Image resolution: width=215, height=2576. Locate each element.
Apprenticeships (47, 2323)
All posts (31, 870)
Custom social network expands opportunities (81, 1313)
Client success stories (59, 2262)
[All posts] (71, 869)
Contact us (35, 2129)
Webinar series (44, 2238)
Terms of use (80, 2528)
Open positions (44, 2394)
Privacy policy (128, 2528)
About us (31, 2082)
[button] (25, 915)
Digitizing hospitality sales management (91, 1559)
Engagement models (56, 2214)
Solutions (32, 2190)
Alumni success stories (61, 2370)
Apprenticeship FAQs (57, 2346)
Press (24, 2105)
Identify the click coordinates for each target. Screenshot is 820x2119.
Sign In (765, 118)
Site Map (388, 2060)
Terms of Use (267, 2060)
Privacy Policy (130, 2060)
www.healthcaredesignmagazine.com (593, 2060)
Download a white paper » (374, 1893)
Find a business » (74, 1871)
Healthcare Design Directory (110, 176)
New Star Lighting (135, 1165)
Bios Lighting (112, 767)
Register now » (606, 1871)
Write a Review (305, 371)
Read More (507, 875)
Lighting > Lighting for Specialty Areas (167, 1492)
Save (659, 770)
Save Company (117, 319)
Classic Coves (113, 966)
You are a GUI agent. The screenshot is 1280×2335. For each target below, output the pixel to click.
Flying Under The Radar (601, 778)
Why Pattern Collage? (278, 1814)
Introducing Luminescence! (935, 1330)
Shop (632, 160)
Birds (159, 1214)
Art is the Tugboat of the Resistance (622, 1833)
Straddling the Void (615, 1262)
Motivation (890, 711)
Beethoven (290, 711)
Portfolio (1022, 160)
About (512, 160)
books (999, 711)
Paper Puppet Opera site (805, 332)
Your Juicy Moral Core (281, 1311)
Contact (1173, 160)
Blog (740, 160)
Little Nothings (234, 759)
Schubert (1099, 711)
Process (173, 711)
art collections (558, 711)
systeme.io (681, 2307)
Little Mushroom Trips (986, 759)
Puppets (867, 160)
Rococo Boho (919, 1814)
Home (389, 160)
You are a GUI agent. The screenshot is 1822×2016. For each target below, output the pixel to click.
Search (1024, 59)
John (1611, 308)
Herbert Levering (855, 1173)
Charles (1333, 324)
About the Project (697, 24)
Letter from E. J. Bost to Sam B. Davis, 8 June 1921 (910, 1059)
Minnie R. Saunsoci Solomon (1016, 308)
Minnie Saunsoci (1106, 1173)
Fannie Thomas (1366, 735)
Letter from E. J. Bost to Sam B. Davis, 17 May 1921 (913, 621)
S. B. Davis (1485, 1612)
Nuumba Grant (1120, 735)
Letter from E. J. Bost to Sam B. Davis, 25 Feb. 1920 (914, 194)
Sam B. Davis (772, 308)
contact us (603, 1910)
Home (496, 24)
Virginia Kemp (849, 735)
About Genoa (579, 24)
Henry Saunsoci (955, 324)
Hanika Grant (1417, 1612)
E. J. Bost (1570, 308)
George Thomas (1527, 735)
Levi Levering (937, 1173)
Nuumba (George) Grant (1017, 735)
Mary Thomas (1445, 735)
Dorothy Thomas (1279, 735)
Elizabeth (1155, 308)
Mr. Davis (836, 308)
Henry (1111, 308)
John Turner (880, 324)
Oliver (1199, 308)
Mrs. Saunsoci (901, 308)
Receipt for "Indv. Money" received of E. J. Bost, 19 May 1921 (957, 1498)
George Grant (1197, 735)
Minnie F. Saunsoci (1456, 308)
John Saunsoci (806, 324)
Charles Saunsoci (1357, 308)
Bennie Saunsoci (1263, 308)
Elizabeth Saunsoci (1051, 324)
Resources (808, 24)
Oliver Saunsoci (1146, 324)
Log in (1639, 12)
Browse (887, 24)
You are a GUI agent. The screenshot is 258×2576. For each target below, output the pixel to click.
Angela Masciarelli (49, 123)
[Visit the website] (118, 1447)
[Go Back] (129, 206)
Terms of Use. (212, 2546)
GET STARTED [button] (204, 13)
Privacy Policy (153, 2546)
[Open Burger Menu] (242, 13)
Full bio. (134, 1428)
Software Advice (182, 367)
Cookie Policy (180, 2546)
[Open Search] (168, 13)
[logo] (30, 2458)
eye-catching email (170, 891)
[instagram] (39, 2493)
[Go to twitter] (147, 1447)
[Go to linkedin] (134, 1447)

****

**WHAT IS BEING ASKED**
Repeat exactly the lines above from the one with "Herbert Levering (855, 1173)" up to and including the one with "About Genoa (579, 24)". No other line belongs in the reply.

**RESPONSE BOX**
Herbert Levering (855, 1173)
Charles (1333, 324)
About the Project (697, 24)
Letter from E. J. Bost to Sam B. Davis, 8 June 1921 (910, 1059)
Minnie R. Saunsoci Solomon (1016, 308)
Minnie Saunsoci (1106, 1173)
Fannie Thomas (1366, 735)
Letter from E. J. Bost to Sam B. Davis, 17 May 1921 (913, 621)
S. B. Davis (1485, 1612)
Nuumba Grant (1120, 735)
Letter from E. J. Bost to Sam B. Davis, 25 Feb. 1920 (914, 194)
Sam B. Davis (772, 308)
contact us (603, 1910)
Home (496, 24)
Virginia Kemp (849, 735)
About Genoa (579, 24)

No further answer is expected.